• 1
    ana bek rotasyonumuzu oluşturan üçlü. muhtemelen birisinin lisansı çıkartılmayacak veya transfer tahtası açık olan bir lige gidecek.

    nagatomo'nun her aldığı topu stoperlere dönmesi, oyun kurulumuna sıfır katkısı, düşen temposunu da hesaba kattığımızda, gitmesi gereken maalesef o.

    mariano her ne kadar düşüş gösterse de, topu savunmadan çıkarmada, marcao ile beraber iki opsiyondan biri. savunmasının da o kadar yerlerde süründüğünü düşünmüyorum; önünde oynayan feghouli veya emre mor bekine neredeyse hiç yardım etmiyor, bu da onu orada yalnızlaştırıyor.

    linnes ise sol bekte asıl mevkisinden daha efektif oynuyor. hücumda da yuto'dan çok daha aktif.

    yuto sezon başında tayland'dan gelen teklifi keşke kabul etseydi, kulüp de 5 milyon euro kazanırdı, belki yerine solak bir bek alırdık. ilk geldiğindeki katkı yadsınamaz ama artık olmuyor, kiraladıktan sonra bonservis vererek almamız da hataydı fakat o kadar transfer içinden fire mutlaka oluyor.
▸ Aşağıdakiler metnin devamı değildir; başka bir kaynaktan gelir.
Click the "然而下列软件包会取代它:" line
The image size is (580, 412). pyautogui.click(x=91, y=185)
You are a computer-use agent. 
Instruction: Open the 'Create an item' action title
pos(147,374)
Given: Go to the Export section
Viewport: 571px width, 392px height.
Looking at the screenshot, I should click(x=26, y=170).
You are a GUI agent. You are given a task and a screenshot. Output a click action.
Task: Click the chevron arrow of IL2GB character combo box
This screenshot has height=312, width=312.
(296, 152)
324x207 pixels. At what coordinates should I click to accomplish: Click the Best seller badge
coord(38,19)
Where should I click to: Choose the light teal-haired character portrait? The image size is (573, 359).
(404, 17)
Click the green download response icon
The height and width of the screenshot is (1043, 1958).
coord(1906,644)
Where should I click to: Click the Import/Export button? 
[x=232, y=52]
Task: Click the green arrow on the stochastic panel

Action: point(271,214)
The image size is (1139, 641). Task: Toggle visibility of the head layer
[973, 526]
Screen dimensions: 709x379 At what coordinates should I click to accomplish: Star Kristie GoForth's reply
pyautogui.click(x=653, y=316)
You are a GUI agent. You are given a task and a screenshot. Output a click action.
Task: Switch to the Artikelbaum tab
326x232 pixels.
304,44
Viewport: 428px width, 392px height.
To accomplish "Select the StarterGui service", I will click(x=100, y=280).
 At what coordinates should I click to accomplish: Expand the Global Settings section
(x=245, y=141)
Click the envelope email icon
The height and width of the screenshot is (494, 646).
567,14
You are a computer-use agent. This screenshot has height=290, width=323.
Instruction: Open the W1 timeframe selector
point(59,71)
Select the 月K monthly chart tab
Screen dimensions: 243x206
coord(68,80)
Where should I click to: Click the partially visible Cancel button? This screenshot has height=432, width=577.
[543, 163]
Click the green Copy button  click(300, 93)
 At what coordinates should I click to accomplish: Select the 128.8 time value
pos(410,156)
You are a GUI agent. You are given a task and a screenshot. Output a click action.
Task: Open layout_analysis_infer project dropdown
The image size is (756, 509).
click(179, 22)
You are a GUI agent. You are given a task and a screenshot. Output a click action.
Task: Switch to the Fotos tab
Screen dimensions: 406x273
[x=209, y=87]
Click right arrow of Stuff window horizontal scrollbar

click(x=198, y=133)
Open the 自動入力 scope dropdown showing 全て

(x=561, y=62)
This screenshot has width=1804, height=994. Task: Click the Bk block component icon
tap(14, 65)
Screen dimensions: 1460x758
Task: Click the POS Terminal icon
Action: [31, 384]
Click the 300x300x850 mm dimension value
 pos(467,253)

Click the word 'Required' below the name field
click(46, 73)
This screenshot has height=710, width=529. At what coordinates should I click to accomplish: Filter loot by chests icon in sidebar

    bu üçlüden hangisi giderse çok üzecek, mantığım nagatomo, hissiyatım linnes diyor.
  • 4
    mariano savuması zayıf diye tutturulmuş oyuncu, linnes sanki javier zanneti'ydi ya da arka arkaya 15 maç izledik de çok iyi oynadı sonra kesik yedi, mariano'dan savunması ya da hücumu bir tık iyi olsaydı linnes kalırdı (bu arada linnes'in profesyonelliğini çok beğenirim). yuto savunmada linnes'ten daha iyiydi o kaldı, mariano da hücumda daha iyi sağda da mariano'yu tercih etti.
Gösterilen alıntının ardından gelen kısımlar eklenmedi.